Wednesday, October 1, 2008

Springer for President

A few days ago I was doing some laundry and flipping through channels, late morning on a weekday. Even with cable, this is ghost-town time for tv unless you like soap operas, home shopping, trashy talk shows, or George Lopez. While I wouldn't wish Sr. Lopez or soap operas on my worst enemy, and home shopping shows never have anything I like, sometimes daytime talk shows are televised gold. The one I watched on this particular day was perhaps the most famous of the trashy talk shows, guided by the "Ringmaster" himself, The Jerry Springer Show.

Now, I only managed to tune in to see the final five or ten minutes of the program, but I am not exaggerating when I say it was probably the best five or ten minutes of continuous television I have ever watched*.

I walked in on a scene with this very vocal middle-aged woman yelling at her daughter for sticking by her man, a dapper young man with aspirations of military service. Jerry Springer, noticing a flaw in the gentleman's plans is quick to point out that you need a high school education (or equivalent) to join the Marines (is this true? I have no idea, but I trust Jerry). Of course he and his girl have thought of that already and she gets all defensive and points out that he's getting a GED so it's all good. Jerry: "Well then. It's hard to believe we're LOSING over there!**" Audience/me: uproar. It's so true! This guy's a dumbass and he's going to be part of the face of our military operations. Oh, the tragedy.

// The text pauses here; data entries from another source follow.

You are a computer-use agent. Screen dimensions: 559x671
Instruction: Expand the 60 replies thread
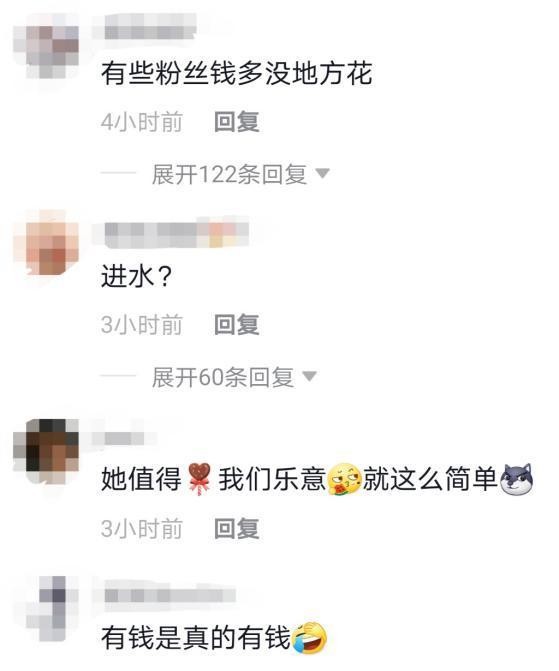[223, 377]
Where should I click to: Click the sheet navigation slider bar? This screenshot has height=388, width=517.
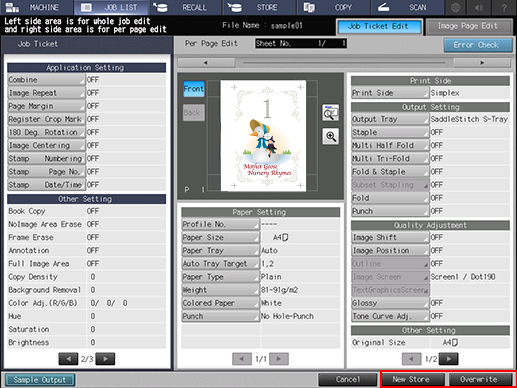point(344,62)
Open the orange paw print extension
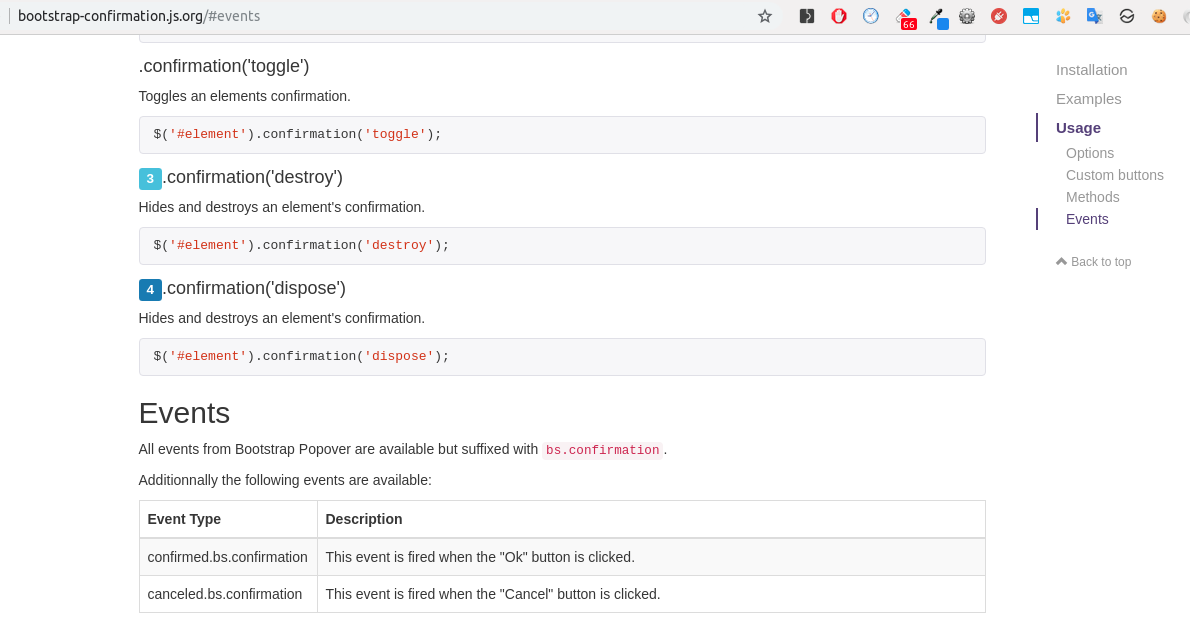This screenshot has width=1190, height=644. coord(1062,15)
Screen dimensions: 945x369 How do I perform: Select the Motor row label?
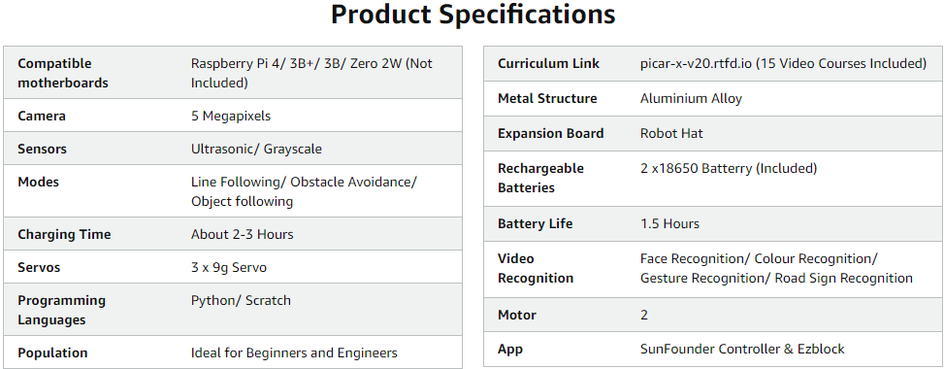tap(516, 315)
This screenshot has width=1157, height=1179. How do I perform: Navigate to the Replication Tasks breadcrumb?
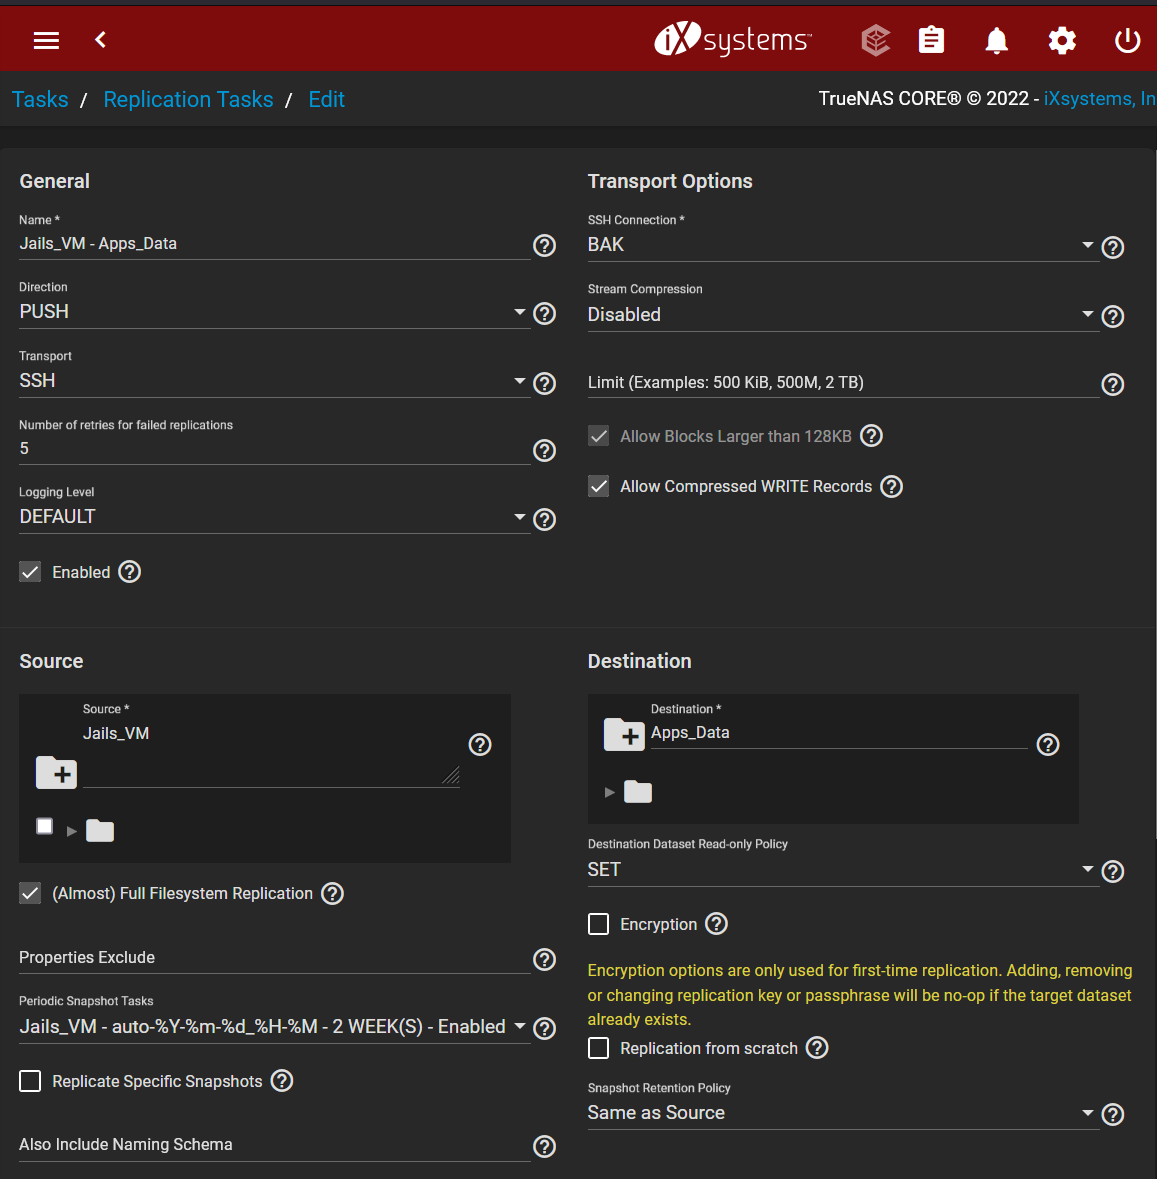pos(188,99)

Next, Jerry announces that there's going to be a spelling competition. Naturally, this is going to be good. The producer, whose name I do not know now that it is no longer Steve Wilkos*** pulls the redneck guy and the angry mother of the girlfriend onto the stage, front and center, to compete against each other in a battle of what little and questionable mastery of the written English language each has to offer. I'm going to write this out dialogue-style so I don't muddle it up with excess verbosity, and because it stands so brilliantly on its own.

Producer (to the mother): "First word, 'Loudmouth, as in---'"
Mother (speaking quickly): "L-O-U-D-M-O-U-T-H"
Producer: "Ma'am, you have to wait. I'll use the word in a sentence for you"

Mother: "Oh, ok"
Producer: "Your word is 'loudmouth', as in 'You are a
Audience: chuckles

Mother (slower than before): "L-O-U-D-M-O-U-T-H"

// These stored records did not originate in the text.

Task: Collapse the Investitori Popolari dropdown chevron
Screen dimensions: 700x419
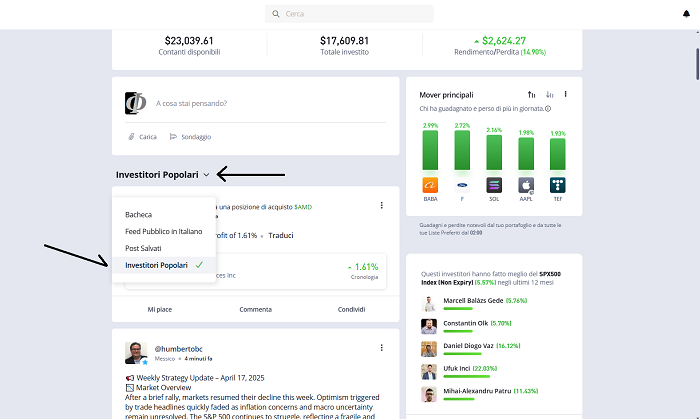Action: pos(206,175)
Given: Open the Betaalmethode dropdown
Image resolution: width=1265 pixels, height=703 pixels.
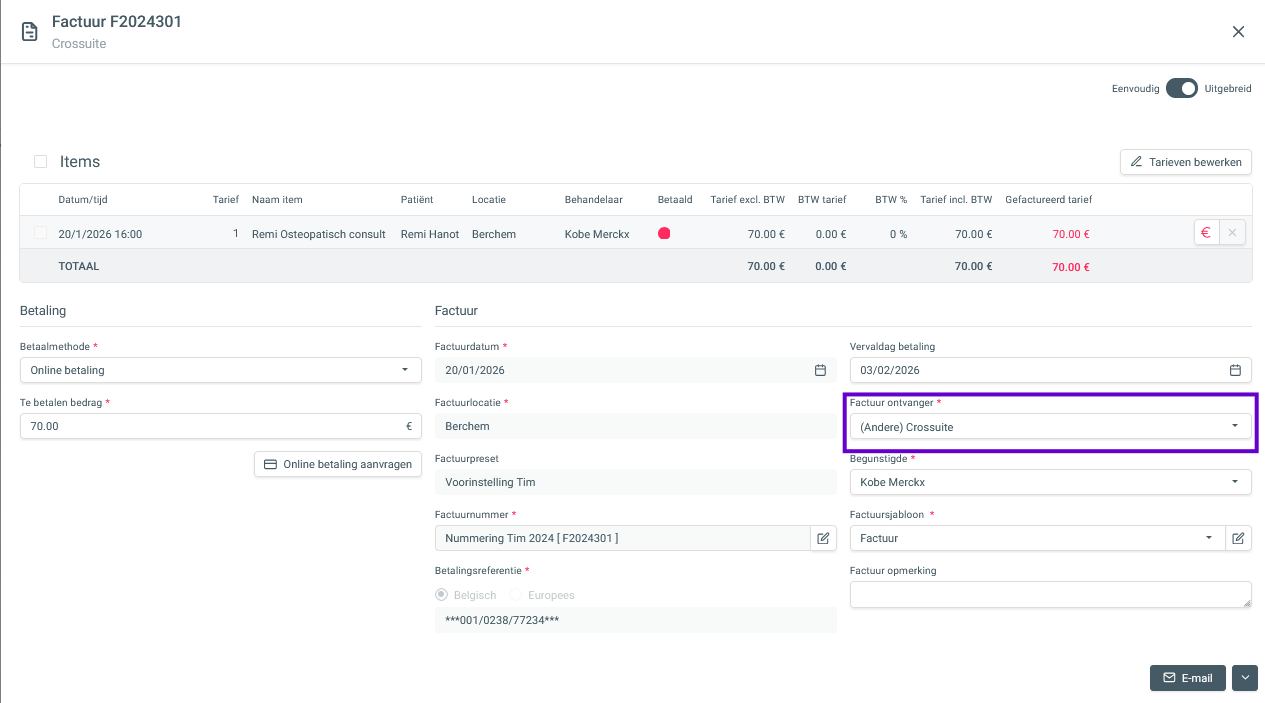Looking at the screenshot, I should coord(219,370).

Producer: "Correct". (Now, to redneck guy): "Your word is 'hillbilly', as in 'has anyone ever called you a
hillbilly before?"
Audience: laughs

Redneck (looks confused, doesn't quite know why audience is laughing): "H-I-L-L-B-I-L-L-Y"
Daughter: looks proud

Producer (to mother): "Wait for it this time. Your next word is 'annoying', as in, 'most of the members of this audience think you are really
Audience: laughs

Mother (defiantly): "A-N-N-O-Y-I-N-G"
Producer (to redneck): "Your next word is 'dentist', as in 'Before you leave Chicago, you should visit a
Audience and Mother: uproar

Redneck: "D-E-N-I-S-T"
Producer: "I'm sorry, can you spell that again?"

Redneck: "D-E-N-I-S-T"

Producer: "I'm sorry but that's incorrect. The correct spelling is 'D-E-N-
T-I-S-T'" Redneck: "AW MAN" (throws his arms down like Kros)

Then the mother gets all up in his face for being a dumbass, the audience keeps laughing, and I'm dying on the floor by this point. I don't remember what the final thought was, but it was hilarious also.

*Statement does not include The Wire, The Simpsons seasons 1-9, Beavis and Butthead, or, well, anything that can be classified as legitimately "good" tv.
**Clearly, not all military men have the intellectual deficiency that this guy does. Support our troops.
***Congrats on getting your own show, Steve!

1 comment:

Sam said...

Do you not like George Lopez because you feel he doesn't fully represent your Mexican-ness?